In the debate about the so-called pension at 63, employer president Rainer Dulger warned of a significant worsening of the shortage of skilled workers and the problems of Germany as a business location.

If the baby boomer generation retires in the next few years, companies will risk prematurely losing hundreds of thousands of their most qualified employees every year if the regulation is maintained, said employer president Rainer Dulger in the “Augsburger Allgemeine”. “There are 500,000 more people retiring every year than entering the job market,” warned the President of the Confederation of German Employers’ Associations. “We therefore urgently need to abolish the early pension without deductions, i.e. the so-called pension from 63,” demanded Dulger.
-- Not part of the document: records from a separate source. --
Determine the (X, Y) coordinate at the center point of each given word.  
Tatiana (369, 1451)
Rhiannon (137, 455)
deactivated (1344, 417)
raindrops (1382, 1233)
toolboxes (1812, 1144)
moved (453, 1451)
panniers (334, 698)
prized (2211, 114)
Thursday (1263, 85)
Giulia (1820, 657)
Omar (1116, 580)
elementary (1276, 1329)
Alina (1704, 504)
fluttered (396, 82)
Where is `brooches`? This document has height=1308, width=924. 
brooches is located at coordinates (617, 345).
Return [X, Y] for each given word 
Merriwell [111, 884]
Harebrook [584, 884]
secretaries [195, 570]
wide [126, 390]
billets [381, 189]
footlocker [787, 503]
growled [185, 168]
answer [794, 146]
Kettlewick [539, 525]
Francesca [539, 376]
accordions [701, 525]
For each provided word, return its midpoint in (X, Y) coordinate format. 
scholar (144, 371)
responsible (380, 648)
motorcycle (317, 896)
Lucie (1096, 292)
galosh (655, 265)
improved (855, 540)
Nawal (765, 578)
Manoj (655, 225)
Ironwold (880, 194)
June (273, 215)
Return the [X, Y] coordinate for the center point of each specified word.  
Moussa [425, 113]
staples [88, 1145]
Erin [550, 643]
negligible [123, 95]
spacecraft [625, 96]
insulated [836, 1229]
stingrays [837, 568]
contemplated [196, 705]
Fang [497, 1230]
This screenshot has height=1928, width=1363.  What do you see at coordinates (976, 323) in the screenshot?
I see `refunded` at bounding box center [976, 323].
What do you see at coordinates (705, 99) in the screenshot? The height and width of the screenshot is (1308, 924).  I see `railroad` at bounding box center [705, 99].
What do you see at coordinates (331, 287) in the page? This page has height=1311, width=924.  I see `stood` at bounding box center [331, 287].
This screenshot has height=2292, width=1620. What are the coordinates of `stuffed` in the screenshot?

“I am seriously worried about Germany as a location,” emphasized the BDA boss. “Many people in Germany are under an illusion of prosperity and security,” explained. “But Germany has been falling behind economically for a long time. And every day that we do nothing, even more prosperity is lost in Germany.”

Companies are investing less and less in Germany, although around 90 percent of investments have so far come from private sources and not from the state. “We have to ensure that private investments continue to flow,” demanded Dulger. “It is worrying that fewer and fewer investments from abroad are being made in Germany as a business location,” he warned. “The numbers are dramatic. We have had record net outflows of investments of around 100 billion euros per year in the last three years.” Countermeasures must be taken immediately. “Why should companies locate here when political decisions such as early retirement mean that the supply of skilled workers and workers is so low?” warned the BDA President.